Why (or even how) would we pop 'a's 'm' times when we hit the FIRST 'b'?

If the stack becomes empty and you still have b's remaining, what does that tell you about whether the string is in the language?

How about the following:

L = {a^n b^n b^m | n,m ≥ 0}

 

Hi,
<Why (or even how) would we pop 'a's 'm' times when we hit the FIRST 'b'? >
We would pop one 'a' for each 'b' we come across. Ultimately we would reach the end of stack because number of b's is greater than or equal to 'a'. So we reach the end of stack but still we have b's.

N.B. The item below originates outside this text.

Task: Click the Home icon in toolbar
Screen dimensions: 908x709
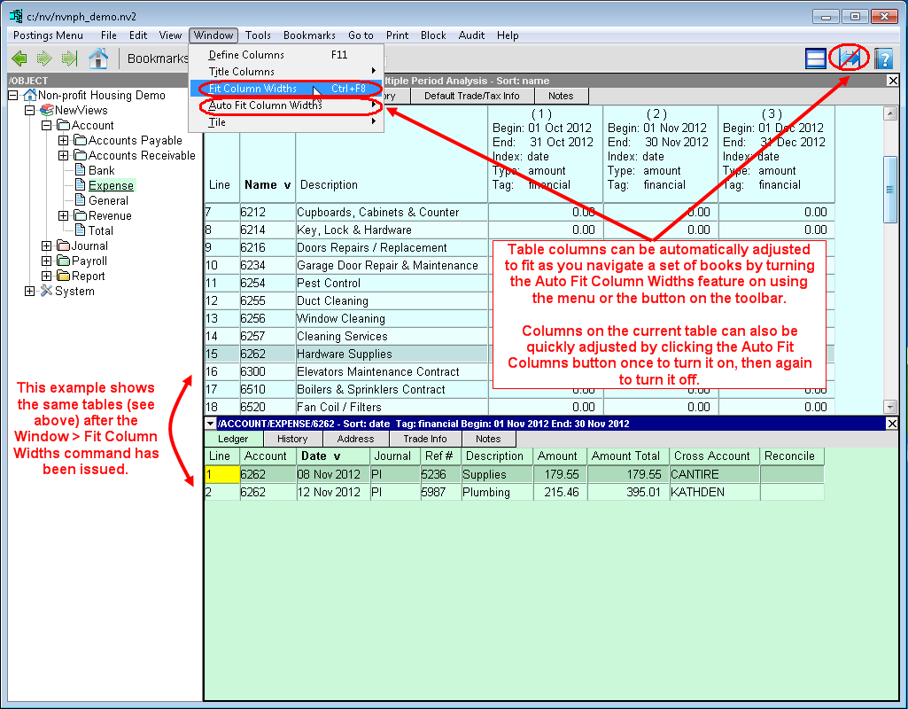Action: point(98,58)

<If the stack becomes empty and you still have b's remaining, what does that tell you about whether the string is in the language? >
At this point we can say that the string is accepted by the npda.

<
How about the following:

L = {a^n b^n b^m | n,m ≥ 0} >

In this case again the string is accepted by npda. Stack would become empty but still we would be left with b's.
Please provide the answers.

Zulfi

 

You are largely on the right track. First, hopefully you recognize that

L = {a^n b^m | n ≤ m}

and

L = {a^n b^n b^m | n,m ≥ 0}

are the exact same language.

Next, consider that

L = {a^n b^j a^k b^l : n+j ≤ k+l}.

is almost the same. Instead of having a's followed by b's only, you have a first portion with a's followed by b's followed by a second portion with a's followed by b's. But the logic about how to deal with it is virtually identical.

The other thing that you need to consider is that if you try to pop something from an empty stack, the machine dies. So if you need the machine NOT to die in that situation, what is the standard trick for accomplishing that?